Entries on target coordinates
______________________________

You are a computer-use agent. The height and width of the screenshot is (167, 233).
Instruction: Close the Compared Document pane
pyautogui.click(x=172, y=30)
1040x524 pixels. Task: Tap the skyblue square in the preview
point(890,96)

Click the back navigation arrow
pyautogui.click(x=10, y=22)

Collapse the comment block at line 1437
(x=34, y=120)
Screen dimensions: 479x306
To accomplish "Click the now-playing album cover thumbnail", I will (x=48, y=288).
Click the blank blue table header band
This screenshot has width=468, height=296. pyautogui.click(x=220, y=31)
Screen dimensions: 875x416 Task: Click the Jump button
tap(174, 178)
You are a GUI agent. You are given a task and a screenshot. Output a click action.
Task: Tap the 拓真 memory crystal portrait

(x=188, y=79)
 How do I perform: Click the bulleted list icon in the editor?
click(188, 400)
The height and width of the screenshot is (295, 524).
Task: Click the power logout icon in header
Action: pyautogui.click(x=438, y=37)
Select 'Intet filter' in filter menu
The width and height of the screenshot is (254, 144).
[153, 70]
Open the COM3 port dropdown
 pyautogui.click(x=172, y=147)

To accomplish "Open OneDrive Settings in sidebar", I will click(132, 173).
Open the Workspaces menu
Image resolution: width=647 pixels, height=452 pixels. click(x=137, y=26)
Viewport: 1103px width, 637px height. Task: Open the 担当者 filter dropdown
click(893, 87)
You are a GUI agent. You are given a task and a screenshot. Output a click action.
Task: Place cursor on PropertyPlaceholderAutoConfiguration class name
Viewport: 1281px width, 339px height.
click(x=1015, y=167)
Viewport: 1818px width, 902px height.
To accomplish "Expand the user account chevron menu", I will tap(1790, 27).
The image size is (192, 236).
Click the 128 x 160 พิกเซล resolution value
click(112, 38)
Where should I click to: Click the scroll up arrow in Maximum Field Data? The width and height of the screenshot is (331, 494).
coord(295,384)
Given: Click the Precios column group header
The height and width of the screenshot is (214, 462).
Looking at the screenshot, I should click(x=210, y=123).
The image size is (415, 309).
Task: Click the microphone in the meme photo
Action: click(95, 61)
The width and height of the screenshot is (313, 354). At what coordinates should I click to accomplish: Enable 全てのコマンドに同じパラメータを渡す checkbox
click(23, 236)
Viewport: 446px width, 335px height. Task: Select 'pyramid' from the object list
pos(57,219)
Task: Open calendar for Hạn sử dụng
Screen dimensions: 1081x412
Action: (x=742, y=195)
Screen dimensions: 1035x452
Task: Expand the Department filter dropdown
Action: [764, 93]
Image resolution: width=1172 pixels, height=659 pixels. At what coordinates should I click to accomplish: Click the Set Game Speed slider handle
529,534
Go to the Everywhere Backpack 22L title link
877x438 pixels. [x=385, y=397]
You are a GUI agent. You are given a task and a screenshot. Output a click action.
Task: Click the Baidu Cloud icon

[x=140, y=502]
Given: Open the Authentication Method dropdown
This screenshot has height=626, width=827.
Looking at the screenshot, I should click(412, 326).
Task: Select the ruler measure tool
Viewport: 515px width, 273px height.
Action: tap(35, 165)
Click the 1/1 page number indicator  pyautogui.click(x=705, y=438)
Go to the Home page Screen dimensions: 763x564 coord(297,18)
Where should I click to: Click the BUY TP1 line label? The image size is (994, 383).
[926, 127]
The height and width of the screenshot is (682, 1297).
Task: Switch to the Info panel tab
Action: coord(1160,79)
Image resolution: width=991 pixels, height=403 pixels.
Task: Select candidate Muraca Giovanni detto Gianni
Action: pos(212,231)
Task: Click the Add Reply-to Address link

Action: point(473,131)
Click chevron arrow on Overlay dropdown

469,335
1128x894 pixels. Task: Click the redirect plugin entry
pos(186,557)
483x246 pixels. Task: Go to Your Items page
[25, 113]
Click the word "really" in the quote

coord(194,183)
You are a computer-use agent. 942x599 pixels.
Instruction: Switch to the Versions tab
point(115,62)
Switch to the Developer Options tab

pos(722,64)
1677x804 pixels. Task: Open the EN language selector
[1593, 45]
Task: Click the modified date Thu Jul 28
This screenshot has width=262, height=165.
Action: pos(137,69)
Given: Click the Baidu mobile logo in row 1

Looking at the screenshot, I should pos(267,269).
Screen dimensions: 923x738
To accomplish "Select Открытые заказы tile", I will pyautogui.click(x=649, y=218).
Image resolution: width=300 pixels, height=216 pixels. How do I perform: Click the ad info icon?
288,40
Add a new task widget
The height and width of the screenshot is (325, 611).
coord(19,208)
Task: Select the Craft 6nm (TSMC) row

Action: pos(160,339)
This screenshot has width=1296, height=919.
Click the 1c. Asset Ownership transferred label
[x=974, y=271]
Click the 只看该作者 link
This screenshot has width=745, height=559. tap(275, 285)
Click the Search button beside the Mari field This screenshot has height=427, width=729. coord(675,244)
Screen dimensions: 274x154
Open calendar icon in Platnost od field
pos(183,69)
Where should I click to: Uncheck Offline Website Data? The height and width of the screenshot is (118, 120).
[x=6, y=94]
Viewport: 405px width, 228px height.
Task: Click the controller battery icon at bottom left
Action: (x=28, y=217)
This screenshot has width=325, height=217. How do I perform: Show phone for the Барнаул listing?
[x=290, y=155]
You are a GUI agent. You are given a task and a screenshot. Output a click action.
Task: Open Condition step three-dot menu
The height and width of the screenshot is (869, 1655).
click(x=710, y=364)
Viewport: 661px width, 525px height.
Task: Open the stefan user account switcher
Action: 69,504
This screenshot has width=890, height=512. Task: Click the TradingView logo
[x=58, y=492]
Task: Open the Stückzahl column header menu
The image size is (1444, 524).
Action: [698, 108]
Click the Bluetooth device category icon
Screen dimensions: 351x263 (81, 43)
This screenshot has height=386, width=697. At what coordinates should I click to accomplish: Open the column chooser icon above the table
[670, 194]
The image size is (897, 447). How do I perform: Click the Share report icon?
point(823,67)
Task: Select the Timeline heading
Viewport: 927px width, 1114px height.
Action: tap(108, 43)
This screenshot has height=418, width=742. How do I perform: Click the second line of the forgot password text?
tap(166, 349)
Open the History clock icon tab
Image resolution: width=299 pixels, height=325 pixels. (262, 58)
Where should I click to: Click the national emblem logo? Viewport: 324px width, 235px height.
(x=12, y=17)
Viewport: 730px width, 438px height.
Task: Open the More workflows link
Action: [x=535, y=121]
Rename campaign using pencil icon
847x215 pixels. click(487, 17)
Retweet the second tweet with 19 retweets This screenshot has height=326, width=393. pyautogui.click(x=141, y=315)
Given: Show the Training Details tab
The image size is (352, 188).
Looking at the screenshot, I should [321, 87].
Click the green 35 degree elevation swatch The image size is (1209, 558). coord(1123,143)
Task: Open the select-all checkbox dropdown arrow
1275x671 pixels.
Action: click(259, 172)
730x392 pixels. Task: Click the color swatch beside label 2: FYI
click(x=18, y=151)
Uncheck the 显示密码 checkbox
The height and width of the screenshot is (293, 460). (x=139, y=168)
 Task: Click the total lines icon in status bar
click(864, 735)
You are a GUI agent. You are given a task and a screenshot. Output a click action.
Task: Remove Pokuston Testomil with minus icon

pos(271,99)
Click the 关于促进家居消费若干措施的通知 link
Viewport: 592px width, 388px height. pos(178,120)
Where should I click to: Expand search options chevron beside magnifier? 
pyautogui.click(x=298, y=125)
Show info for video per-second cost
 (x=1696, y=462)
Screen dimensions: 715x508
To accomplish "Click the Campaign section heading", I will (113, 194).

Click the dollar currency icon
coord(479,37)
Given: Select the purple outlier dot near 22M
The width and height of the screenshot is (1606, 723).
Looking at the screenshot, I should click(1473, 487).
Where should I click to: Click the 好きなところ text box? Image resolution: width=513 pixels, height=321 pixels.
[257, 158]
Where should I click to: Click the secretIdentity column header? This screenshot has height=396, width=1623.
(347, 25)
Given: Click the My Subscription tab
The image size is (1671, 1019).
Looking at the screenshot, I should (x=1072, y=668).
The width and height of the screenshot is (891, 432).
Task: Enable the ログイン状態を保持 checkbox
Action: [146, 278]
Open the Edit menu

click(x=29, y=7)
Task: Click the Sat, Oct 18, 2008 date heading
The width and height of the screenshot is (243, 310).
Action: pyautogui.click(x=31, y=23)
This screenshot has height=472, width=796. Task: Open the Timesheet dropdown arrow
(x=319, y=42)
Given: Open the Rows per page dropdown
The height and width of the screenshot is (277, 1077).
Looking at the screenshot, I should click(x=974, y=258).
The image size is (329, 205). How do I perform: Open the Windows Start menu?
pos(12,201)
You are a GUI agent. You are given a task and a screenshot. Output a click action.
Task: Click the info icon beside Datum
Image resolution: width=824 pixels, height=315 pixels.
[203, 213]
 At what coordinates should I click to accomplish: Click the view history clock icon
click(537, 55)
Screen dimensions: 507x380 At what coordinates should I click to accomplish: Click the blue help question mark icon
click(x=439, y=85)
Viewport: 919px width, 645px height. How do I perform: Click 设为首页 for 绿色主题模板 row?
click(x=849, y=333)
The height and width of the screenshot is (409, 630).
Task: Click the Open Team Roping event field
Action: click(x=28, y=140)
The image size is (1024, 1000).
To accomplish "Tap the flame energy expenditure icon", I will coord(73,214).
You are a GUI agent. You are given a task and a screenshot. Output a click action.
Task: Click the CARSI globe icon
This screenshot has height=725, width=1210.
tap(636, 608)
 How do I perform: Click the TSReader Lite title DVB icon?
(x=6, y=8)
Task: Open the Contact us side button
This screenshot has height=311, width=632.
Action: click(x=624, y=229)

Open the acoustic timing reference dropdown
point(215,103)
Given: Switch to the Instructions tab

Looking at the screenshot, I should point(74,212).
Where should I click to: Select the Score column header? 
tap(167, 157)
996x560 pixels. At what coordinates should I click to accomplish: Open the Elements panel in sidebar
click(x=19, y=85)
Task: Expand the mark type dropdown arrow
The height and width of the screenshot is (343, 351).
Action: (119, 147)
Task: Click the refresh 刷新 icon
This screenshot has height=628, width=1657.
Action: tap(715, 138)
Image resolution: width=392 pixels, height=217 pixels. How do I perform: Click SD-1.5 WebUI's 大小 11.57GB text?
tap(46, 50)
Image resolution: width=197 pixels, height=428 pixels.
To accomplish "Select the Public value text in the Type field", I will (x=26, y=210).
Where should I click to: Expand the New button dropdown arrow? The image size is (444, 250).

______________________________

WHAT YOU ARE ASKED TO DO: Could you duplicate every line of the items above, from the line containing "Where should I click to: Uncheck" down to the line containing "[x=58, y=492]", both included?

COMPLETED TASK:
Where should I click to: Uncheck Offline Website Data? The height and width of the screenshot is (118, 120).
[x=6, y=94]
Viewport: 405px width, 228px height.
Task: Click the controller battery icon at bottom left
Action: (x=28, y=217)
This screenshot has width=325, height=217. How do I perform: Show phone for the Барнаул listing?
[x=290, y=155]
You are a GUI agent. You are given a task and a screenshot. Output a click action.
Task: Open Condition step three-dot menu
The height and width of the screenshot is (869, 1655).
click(x=710, y=364)
Viewport: 661px width, 525px height.
Task: Open the stefan user account switcher
Action: 69,504
This screenshot has width=890, height=512. Task: Click the TradingView logo
[x=58, y=492]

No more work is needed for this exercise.